O ônibus do time teve que parar ali. Um povoado – de uma ponta à outra, oito postes na estrada, com umas dez ruelas de cada lado.
Tinha caído uma barreira adiante. O motorista entrou numa das vielas e parou. Em volta juntou muita gente, sobretudo crianças.
Estavam acostumados com o movimento. Só que ninguém parava. Apenas um ou outro, no quebra-molas, pra comprar queijo ou minhocuçu.
Para as crianças aquilo era um espanto: o ônibus brilhante, grande, o escudo do time na lateral, os jogadores como figurinhas de álbum olhando pelas janelas.
Dez da manhã.
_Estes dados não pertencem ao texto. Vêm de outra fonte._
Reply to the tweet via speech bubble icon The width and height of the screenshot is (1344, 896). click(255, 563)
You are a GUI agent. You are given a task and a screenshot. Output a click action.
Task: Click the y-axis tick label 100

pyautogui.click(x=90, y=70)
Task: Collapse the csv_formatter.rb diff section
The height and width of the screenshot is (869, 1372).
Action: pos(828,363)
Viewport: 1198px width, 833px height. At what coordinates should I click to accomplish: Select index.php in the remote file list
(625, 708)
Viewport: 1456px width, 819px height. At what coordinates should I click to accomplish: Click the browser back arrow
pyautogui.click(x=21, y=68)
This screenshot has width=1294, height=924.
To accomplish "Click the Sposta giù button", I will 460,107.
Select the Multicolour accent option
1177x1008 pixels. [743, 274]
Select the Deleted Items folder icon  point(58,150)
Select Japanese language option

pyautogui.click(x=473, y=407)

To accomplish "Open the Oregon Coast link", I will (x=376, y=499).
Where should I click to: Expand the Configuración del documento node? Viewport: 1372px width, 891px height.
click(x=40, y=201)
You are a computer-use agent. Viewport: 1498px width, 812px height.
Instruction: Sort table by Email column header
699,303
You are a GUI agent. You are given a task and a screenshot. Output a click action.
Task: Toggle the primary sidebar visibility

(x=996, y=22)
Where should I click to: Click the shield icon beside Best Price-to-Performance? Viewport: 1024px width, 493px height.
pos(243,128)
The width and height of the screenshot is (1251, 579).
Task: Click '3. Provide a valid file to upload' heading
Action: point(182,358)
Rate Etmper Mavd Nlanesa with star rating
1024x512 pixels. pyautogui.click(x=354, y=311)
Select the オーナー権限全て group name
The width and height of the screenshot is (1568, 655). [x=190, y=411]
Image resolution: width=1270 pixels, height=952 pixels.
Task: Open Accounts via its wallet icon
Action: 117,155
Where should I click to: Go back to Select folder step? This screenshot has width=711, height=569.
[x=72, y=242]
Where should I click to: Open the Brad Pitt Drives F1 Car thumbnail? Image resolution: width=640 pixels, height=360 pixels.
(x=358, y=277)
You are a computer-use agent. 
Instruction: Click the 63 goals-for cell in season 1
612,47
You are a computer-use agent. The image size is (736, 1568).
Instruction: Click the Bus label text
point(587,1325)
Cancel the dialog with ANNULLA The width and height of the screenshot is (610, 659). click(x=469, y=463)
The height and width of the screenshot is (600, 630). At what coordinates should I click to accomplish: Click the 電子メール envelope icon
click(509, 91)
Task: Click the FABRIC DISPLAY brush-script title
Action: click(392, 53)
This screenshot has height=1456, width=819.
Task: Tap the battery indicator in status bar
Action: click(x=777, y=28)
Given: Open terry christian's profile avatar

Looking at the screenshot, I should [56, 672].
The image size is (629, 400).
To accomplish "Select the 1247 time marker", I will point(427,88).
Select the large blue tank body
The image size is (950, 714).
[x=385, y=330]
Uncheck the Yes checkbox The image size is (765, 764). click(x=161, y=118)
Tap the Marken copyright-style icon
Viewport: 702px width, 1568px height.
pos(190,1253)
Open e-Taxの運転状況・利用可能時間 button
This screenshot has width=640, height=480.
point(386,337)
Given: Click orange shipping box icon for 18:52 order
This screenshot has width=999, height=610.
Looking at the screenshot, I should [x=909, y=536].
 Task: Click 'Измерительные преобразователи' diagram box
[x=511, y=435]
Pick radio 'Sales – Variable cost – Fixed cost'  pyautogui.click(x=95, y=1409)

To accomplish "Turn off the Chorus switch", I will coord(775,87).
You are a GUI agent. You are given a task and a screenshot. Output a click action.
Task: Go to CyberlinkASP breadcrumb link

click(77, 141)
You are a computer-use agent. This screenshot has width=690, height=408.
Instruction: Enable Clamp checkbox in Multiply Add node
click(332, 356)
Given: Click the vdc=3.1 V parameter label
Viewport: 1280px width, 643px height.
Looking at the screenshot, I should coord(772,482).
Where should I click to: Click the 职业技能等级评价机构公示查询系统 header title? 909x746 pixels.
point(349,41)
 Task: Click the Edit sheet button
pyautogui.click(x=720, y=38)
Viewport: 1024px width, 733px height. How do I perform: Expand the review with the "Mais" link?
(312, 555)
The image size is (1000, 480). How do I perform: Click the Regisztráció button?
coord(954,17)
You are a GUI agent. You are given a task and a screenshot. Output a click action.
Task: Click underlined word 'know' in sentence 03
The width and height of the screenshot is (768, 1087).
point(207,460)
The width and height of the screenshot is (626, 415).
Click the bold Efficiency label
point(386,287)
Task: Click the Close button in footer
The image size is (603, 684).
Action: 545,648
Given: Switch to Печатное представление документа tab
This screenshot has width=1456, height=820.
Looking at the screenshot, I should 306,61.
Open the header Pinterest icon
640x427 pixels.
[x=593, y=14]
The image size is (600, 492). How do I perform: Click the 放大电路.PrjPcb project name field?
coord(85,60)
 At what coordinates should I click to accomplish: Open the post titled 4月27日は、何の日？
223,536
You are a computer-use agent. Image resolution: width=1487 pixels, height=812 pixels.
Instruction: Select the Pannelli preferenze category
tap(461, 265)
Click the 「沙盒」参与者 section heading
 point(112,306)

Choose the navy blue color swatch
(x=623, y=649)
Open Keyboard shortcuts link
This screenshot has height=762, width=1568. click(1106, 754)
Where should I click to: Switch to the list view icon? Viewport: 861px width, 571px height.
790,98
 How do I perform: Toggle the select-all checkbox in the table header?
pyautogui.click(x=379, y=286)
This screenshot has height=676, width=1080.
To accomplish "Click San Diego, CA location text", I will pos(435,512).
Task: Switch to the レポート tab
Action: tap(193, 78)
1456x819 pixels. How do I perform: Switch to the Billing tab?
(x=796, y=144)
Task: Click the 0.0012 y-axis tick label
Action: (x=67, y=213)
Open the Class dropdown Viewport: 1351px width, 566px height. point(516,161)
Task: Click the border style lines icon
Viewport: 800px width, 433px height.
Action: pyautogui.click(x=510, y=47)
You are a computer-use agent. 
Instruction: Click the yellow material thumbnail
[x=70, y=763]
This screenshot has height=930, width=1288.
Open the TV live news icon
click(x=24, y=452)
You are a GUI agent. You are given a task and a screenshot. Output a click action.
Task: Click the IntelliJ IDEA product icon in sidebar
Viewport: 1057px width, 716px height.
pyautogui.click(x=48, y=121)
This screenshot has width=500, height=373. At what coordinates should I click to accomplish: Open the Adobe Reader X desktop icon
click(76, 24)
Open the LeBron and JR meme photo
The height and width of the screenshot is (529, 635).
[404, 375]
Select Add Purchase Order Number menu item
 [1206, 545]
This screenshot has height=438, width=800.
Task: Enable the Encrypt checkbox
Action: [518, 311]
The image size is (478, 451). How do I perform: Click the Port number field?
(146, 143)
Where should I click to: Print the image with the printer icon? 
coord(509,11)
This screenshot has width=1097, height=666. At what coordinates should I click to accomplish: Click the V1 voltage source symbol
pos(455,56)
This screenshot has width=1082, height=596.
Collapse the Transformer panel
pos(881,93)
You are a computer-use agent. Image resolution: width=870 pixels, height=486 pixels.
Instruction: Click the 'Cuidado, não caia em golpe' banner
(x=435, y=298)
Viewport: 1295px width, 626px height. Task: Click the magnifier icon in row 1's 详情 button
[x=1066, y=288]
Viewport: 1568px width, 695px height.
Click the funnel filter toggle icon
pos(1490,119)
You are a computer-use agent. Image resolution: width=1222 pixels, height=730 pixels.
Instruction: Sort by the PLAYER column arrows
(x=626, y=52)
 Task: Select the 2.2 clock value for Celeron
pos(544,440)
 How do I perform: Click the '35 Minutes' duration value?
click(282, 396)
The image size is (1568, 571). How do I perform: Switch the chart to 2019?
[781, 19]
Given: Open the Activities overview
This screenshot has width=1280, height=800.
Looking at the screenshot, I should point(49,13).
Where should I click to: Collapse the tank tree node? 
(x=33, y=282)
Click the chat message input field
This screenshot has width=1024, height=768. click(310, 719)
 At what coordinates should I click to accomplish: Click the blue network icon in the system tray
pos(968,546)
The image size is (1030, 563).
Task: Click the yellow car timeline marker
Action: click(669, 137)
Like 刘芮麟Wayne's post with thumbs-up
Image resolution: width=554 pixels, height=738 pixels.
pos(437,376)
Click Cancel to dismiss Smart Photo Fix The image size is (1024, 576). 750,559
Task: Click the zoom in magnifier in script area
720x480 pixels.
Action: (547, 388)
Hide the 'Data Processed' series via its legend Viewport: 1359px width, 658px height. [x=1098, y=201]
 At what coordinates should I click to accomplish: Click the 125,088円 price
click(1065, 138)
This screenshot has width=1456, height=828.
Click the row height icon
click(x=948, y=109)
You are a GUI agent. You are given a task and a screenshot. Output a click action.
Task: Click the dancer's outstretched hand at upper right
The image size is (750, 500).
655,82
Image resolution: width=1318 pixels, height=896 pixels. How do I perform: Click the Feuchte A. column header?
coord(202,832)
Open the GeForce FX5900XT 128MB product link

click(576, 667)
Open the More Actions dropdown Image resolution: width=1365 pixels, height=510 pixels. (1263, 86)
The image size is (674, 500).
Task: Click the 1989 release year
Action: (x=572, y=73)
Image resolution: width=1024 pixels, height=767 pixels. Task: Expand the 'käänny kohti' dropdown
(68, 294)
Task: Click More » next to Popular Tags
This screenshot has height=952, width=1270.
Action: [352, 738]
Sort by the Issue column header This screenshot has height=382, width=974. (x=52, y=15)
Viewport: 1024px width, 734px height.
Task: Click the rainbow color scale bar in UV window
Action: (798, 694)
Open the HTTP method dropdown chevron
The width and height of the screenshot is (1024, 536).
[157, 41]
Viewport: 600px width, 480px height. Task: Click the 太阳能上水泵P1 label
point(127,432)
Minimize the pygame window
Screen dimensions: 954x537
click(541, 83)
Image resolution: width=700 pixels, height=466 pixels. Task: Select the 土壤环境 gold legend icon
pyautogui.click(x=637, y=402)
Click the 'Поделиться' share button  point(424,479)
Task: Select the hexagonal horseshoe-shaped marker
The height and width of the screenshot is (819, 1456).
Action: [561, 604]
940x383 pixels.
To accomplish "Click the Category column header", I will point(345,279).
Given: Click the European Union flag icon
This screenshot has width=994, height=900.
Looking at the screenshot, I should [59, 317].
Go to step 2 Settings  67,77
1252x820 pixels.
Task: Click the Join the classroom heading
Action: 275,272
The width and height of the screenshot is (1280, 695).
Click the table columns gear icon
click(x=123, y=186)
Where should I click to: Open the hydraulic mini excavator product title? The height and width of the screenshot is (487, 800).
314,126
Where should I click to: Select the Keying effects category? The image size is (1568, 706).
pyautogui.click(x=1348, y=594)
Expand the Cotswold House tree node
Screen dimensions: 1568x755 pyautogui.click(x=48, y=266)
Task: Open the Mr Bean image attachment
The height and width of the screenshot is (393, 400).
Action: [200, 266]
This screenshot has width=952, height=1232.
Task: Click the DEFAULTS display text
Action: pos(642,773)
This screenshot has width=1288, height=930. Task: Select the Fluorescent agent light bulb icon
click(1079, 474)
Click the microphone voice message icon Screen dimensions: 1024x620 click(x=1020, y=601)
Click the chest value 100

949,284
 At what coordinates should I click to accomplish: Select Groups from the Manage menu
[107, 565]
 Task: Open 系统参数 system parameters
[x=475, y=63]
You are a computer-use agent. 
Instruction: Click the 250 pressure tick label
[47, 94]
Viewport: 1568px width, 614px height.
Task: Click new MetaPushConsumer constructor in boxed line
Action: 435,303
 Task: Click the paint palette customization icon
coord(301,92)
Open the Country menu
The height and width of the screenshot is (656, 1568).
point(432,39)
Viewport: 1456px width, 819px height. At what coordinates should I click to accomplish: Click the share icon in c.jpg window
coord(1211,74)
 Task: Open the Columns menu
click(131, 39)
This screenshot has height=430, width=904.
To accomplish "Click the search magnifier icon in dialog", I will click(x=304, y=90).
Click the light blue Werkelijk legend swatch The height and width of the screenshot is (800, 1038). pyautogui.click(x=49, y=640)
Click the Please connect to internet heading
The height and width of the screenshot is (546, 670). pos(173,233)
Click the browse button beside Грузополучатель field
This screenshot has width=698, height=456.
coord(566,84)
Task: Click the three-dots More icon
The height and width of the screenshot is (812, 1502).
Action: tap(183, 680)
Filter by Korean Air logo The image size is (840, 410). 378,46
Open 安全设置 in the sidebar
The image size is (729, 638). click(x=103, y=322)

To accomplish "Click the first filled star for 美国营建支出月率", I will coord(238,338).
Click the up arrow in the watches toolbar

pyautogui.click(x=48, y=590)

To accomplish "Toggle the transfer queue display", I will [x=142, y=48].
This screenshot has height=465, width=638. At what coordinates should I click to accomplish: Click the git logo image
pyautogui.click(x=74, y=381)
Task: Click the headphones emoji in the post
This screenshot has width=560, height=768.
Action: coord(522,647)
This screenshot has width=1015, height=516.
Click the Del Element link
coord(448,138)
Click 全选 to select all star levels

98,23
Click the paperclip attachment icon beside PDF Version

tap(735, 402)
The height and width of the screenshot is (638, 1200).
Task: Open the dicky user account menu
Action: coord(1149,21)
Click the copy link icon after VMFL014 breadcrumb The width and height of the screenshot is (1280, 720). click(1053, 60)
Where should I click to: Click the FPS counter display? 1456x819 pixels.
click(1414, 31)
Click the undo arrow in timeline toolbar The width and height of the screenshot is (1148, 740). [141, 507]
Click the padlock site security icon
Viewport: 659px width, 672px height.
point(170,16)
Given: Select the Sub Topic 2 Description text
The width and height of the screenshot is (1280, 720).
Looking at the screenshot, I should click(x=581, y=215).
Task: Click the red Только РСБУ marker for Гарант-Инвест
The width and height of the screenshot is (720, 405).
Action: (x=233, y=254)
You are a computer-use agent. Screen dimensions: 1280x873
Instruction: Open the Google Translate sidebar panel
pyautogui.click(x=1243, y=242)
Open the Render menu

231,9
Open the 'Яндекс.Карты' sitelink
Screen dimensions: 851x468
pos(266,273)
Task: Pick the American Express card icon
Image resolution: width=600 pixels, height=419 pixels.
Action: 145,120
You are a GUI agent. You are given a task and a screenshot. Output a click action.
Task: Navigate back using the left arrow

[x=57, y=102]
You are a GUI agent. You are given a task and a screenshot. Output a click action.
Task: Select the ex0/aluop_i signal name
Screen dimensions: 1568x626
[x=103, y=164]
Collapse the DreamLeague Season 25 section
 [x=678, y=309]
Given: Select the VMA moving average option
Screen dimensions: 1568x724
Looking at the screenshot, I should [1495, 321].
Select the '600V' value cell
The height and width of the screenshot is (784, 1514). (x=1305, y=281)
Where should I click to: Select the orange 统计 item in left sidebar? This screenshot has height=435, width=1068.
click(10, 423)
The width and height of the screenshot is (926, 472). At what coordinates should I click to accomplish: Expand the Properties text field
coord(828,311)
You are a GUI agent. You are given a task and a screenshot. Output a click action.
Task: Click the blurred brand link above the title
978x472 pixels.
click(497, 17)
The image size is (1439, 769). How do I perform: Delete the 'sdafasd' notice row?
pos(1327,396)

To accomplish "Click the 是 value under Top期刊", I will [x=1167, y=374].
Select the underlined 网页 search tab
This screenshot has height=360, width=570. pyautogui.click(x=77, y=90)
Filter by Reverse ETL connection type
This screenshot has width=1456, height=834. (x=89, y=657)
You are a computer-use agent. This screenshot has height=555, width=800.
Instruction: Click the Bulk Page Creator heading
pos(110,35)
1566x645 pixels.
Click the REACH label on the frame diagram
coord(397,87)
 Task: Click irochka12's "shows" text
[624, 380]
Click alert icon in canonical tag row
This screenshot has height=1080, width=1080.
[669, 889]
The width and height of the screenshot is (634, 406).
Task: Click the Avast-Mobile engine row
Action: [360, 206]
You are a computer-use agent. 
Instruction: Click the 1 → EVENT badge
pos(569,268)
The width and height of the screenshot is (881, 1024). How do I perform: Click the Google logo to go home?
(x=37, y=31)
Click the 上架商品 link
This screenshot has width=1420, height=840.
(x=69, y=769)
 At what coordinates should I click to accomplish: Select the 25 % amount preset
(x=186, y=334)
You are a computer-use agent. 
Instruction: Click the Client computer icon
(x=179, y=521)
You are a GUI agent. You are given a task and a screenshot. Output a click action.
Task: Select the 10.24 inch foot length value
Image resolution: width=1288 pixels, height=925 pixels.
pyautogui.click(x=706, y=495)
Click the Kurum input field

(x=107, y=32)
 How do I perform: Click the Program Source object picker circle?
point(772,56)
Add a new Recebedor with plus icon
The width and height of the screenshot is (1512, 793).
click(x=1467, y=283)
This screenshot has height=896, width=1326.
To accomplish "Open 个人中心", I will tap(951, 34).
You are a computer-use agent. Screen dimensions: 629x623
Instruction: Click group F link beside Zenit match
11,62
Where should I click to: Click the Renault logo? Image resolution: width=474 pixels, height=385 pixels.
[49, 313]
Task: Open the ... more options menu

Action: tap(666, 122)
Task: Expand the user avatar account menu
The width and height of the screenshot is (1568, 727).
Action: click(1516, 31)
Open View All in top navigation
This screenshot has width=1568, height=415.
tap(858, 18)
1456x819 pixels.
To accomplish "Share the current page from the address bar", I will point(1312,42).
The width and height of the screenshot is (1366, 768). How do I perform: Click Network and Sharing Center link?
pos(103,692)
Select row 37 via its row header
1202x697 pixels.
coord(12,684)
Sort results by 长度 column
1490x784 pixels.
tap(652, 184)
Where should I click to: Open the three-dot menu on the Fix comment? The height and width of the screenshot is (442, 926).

O jogo, na cidade a 200 quilômetros à frente, seria à noite. Tempo calculado pra chegar, almoçar e treinar.
A criançada viu os jogadores descendo. Era como um filme, uma tela enorme, um sonho.
Os jogadores e a comissão técnica ficaram conversando, aguardando informações. Com a demora, aceitaram almoçar, em grupos de dois ou três, nas casas dos moradores. Em cada uma as crianças entupiam a porta para vê-los.
Chegou a notícia de que a estrada só seria liberada no final da tarde, na conta certa de chegar pro jogo.
O técnico e o preparador perguntaram se tinha campo. Tinha. A criançada os guiou por entre as casas, pela trilha perto do riacho, até chegarem ao local.
Era plano, todo gramado, traves de ferro velhas, uns dois formigueiros.
E aí o espetáculo.
Os jogadores se exercitando, correndo, batendo bola, chutando a gol.
Os goleiros de luvas, calções almofadados, joelheiras e cotoveleiras.
As crianças dentro do estádio.
Mais: dentro do jogo que só existia na televisão. Tinham transposto a tela e não havia mais fronteira.
O mundo todo era ali. O tempo sem fim era aquele.
O surdo do chute. O chiado na bola na grama. As travas rinchando. O gongo da bola na trave – e o céu, o ar, o sol, os corações marretando o peito, as nuvens, a bola, os heróis em desfile como enormes alazões em órbita no universo.
De repente um enorme clarão se instaurou.
Tudo explodiu em branco.
E nunca mais elas viram nada.
Consertaram a estrada, o ônibus foi embora e de noitão passou de volta com as crianças já dormindo.
Mas elas não se lembram de nada depois do clarão.
Até hoje.
Pra onde elas olham só veem uma luz cheia de sons: do chute, do quique, das defesas, do gongo, do chiado, do relincho.
E assim será.
Elas nunca mais verão a vida preenchendo a geografia entre o primeiro e o oitavo poste, as ruelas, as casas e os seus próprios corpos.
Jamais voltarão do limiar que atravessaram, da dimensão em que os jogadores e as bolas, por algumas horas, formaram uma galáxia da qual elas para sempre acreditarão ser o centro.